Amazing Race trumps Survivor
Part #4-My dad left me some souvenirs

Part #3--My father Claude H. Thorp

Can you take a bad situation that's affected your life in major ways and flip it into something positive that other people can gain from?

I learn from other people's experiences and how they handle them and that's my hope in sharing my life with my father or should I say without my father.

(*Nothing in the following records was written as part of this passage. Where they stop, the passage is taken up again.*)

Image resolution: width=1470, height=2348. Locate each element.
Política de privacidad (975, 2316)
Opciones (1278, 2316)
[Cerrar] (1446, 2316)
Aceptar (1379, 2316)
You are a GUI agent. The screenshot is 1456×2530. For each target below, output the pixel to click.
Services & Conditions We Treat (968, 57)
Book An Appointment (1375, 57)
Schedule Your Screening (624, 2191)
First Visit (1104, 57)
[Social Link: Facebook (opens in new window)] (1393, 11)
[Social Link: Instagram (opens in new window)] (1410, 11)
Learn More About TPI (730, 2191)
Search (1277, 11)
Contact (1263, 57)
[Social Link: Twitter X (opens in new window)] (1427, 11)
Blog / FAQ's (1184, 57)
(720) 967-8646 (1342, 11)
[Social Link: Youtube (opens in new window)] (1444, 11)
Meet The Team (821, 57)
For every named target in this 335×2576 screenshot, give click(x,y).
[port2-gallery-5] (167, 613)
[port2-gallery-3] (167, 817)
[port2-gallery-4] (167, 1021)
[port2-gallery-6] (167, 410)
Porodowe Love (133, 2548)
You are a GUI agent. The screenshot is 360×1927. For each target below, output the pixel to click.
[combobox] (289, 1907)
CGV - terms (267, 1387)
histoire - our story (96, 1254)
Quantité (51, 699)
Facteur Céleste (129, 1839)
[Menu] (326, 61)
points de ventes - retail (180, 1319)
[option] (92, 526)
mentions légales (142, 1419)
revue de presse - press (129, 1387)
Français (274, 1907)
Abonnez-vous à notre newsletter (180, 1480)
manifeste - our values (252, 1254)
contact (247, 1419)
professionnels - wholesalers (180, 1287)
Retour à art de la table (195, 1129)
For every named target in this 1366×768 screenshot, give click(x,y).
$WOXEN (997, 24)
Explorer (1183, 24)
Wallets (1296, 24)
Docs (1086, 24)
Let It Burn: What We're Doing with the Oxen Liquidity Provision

His name was Claude H. Thorp.  My mom from Michigan and my dad from New York met while my dad was in the U.S. Navy right at the end of World War II.  They were married and moved back to Bay City, Michigan where I was born. 

 

Eighteen months later my dad deserted my mother and me.  He walked out and never came back.  He never wrote, never called.  We heard nothing. His absence became the focal point of my whole identity.  It affected me and my mother.  There were major struggles.  And, their effects lingered.

I found my father when I was in my twenties.  He had a whole new family and was very wealthy.  He totally rejected me.

His absence left a gap that was never filled.  I tried and it never happened.  I went through periods when I would have given anything for positive affirmation from an older, dad type.  It never happened.  And, it won't.  I found out that my dad is dead.

I now have my own kids and I'm just about ready to retire.

I want to pass on what I've learned.  Lots of kids are hurting out there because their dad flew the coop.  How can they be helped?  What should the dads know?  And how can the moms left behind help their kids, especially their sons, deal with this loss?

That's what I'm going to talk about.